Ressalta-se, no entanto, que para alcançar o desenvolvimento de um projeto voltado para construção de uma solução inovadora, transformacional e não convencional, é preciso integra-lo e otimiza-lo no momento da sua concepção e implementação, pensando em modelos ágeis e dinâmicos que favoreçam o trabalho colaborativo.

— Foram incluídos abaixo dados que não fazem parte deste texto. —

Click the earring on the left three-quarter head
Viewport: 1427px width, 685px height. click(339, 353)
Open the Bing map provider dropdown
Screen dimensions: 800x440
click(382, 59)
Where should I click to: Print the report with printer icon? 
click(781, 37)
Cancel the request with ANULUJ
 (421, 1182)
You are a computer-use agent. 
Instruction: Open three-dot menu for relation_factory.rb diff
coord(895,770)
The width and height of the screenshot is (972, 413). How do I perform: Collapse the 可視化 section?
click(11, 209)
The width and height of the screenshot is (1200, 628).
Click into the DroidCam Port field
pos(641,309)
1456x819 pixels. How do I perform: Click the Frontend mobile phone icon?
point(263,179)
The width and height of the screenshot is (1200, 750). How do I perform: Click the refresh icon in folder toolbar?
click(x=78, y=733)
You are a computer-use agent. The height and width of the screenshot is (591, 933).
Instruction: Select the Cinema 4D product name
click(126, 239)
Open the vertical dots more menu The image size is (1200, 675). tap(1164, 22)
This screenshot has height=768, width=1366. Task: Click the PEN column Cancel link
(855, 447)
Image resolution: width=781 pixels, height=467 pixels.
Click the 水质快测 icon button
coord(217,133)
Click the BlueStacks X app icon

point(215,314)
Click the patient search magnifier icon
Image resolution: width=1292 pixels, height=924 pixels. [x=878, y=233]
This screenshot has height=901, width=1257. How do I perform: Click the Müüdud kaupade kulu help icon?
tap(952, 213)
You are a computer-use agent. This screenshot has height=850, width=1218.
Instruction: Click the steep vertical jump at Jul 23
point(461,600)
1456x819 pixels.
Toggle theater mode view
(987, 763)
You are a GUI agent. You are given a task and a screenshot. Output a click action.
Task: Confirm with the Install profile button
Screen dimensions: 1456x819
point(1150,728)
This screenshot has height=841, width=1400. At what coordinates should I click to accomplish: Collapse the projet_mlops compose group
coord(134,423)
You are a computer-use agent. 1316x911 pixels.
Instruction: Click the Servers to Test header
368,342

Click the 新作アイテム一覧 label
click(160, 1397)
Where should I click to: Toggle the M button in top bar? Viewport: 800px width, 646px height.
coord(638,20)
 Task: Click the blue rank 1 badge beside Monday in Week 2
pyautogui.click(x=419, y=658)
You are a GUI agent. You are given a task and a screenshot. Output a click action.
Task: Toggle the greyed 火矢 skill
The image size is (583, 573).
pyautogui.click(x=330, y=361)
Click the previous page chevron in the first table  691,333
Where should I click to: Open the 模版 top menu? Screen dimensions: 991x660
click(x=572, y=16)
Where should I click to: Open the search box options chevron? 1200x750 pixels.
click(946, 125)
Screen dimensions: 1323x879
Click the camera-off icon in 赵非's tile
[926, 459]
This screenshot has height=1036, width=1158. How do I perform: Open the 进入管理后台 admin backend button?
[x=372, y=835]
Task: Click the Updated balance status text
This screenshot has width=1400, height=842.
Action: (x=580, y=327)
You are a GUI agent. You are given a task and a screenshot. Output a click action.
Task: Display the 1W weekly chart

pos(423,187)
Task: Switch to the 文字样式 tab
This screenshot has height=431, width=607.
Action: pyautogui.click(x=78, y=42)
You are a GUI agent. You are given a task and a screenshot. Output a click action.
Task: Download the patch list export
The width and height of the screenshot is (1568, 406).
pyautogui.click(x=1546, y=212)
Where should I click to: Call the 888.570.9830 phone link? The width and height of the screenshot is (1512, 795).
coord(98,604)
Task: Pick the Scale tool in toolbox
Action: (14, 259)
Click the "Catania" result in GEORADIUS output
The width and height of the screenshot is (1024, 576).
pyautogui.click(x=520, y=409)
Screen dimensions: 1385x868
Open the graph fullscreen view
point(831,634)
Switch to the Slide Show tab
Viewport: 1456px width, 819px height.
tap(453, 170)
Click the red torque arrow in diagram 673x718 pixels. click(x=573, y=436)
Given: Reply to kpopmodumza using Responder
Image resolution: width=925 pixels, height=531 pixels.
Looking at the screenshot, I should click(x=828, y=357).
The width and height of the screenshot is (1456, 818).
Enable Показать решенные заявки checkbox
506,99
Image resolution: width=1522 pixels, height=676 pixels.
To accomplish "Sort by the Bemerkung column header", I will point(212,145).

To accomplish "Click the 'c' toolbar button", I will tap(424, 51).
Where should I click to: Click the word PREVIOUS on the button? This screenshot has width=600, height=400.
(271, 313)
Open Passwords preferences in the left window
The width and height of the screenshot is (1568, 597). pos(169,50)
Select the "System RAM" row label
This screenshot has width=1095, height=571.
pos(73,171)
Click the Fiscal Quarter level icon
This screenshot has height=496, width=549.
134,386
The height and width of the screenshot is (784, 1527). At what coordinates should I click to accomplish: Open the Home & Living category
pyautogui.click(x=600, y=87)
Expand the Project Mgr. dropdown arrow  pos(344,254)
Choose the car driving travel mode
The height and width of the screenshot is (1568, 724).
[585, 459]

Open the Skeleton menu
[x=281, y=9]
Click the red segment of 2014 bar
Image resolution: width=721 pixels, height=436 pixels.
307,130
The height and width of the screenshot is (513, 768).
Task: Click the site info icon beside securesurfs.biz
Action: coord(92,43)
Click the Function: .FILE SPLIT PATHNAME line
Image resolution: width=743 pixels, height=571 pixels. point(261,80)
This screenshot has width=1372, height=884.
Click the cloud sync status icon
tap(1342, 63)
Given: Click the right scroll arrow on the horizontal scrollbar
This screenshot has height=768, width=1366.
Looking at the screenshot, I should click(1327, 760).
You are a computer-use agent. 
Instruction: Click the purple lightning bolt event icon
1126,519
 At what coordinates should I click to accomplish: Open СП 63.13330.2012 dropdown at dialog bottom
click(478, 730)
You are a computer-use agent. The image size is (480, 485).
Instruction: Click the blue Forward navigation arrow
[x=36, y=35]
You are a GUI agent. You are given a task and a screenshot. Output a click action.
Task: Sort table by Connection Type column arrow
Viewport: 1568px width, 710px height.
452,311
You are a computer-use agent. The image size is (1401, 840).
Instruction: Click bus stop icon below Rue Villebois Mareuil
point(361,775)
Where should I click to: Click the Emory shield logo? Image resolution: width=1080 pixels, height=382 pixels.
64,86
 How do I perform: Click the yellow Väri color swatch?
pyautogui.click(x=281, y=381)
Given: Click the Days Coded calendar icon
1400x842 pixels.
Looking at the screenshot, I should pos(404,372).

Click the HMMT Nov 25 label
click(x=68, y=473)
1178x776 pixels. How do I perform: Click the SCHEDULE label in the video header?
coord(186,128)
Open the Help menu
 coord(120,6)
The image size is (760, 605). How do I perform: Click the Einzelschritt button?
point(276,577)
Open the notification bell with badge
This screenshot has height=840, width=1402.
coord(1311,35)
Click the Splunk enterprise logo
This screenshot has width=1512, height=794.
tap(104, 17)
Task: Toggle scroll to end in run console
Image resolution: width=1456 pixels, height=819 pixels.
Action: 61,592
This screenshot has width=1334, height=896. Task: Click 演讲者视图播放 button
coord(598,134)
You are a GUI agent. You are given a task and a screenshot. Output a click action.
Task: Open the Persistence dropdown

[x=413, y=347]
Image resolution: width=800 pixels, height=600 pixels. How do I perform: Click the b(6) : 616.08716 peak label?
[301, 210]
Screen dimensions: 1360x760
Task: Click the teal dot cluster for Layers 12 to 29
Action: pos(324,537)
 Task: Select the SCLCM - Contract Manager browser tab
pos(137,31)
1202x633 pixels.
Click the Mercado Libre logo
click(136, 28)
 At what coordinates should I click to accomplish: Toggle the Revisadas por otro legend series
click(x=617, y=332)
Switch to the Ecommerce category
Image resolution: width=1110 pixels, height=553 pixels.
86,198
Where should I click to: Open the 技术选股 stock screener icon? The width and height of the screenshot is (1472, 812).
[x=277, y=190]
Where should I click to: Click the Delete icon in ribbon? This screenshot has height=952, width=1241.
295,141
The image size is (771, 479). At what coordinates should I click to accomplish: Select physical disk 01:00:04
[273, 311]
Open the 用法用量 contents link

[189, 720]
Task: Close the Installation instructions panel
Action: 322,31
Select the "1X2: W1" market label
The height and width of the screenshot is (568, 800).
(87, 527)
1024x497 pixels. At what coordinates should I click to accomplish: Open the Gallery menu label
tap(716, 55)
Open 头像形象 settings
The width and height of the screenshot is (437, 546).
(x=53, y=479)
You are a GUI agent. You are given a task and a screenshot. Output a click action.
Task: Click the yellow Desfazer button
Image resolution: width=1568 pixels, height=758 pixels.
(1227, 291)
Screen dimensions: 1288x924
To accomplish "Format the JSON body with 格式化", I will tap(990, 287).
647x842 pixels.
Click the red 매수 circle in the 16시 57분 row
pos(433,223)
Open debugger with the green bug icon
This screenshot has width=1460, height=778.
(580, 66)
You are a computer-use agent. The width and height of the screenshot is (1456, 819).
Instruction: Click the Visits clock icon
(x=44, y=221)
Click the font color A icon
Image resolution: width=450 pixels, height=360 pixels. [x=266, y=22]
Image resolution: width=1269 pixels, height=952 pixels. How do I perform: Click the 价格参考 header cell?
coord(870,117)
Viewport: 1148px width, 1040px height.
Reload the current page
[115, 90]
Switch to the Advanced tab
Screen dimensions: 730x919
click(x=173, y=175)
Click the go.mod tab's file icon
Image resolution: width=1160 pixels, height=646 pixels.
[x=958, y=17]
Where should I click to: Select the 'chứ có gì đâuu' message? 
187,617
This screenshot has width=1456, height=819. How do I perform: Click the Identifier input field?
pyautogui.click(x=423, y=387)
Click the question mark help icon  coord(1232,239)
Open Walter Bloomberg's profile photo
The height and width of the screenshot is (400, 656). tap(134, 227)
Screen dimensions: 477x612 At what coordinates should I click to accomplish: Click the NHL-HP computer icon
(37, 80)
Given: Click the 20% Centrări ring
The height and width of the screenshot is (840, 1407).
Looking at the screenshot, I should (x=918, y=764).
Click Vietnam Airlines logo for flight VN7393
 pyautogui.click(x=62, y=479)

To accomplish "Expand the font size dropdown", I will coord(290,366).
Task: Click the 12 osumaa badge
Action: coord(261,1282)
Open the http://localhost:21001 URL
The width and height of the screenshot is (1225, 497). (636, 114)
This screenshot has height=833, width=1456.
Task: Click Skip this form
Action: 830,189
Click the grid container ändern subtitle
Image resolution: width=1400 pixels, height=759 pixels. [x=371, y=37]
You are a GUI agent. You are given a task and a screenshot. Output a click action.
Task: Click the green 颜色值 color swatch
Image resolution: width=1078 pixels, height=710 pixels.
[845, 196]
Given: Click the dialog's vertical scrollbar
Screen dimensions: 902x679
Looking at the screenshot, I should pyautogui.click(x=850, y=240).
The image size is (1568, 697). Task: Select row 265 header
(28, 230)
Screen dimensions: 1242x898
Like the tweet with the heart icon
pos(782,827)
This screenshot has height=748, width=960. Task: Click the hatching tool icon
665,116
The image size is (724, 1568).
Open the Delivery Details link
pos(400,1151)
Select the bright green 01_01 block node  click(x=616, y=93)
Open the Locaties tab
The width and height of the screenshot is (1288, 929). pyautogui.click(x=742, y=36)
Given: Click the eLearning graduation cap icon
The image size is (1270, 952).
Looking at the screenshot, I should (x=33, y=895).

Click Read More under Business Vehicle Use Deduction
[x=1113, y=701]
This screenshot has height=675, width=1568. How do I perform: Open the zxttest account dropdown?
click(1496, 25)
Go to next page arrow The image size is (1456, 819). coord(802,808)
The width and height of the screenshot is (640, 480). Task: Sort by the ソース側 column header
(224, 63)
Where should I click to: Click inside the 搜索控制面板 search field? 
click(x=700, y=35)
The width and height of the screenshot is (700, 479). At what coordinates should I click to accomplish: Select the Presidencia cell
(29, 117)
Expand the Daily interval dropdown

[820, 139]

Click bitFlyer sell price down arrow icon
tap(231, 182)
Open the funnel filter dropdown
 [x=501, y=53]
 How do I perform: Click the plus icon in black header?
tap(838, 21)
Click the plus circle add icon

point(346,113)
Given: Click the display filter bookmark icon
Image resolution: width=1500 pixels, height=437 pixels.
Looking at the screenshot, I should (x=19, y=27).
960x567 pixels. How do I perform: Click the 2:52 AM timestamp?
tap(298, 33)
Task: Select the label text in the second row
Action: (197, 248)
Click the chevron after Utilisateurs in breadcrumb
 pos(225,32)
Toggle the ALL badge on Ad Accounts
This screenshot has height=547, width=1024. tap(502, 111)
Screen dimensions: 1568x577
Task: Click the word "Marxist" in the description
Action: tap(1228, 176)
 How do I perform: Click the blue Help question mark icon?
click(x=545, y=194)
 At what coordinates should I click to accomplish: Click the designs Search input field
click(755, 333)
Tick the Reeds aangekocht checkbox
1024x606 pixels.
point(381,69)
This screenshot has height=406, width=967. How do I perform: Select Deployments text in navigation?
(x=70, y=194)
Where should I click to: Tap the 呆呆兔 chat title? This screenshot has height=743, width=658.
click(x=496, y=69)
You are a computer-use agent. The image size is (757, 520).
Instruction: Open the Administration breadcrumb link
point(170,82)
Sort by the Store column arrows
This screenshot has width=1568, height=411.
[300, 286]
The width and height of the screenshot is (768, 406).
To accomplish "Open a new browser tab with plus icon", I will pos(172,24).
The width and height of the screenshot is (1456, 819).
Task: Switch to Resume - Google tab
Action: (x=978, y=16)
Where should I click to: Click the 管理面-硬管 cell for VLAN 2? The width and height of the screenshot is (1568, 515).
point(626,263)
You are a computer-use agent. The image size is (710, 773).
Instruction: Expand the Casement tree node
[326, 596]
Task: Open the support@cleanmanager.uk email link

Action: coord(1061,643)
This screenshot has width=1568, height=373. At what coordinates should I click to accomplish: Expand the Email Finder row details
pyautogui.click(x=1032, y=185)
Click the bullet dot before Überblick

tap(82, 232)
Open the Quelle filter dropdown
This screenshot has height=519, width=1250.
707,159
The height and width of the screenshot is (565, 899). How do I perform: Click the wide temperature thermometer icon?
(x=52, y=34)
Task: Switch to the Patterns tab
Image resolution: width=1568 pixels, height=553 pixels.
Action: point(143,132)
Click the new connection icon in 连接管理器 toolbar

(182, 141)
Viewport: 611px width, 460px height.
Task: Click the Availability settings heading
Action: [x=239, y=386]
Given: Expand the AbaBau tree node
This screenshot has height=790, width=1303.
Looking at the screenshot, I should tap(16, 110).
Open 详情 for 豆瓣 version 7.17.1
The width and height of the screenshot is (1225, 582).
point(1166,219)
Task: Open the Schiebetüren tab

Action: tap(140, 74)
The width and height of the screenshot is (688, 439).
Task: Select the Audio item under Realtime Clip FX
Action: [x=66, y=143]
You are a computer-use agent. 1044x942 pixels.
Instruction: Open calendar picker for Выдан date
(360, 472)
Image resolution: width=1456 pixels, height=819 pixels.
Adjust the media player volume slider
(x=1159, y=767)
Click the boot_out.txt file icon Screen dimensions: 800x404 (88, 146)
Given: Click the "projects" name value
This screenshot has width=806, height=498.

Além disso, o atual modelo de trabalho tem passado por mudanças substanciais. Existe uma tendência contínua de colaboração, combinada com o aumento da responsabilidade compartilhada e a necessidade de articulação entre diversos atores internos e externos à instituição, que podem contar, em grande medida, com valiosas contribuições de outras organizações públicas, do terceiro setor, empresas e startups, academia e demais agentes da sociedade. Em linhas gerais, é provável que nenhum desses atores, de forma individual, poderá deter todas as competências necessárias para o desenvolvimento de um projeto completo.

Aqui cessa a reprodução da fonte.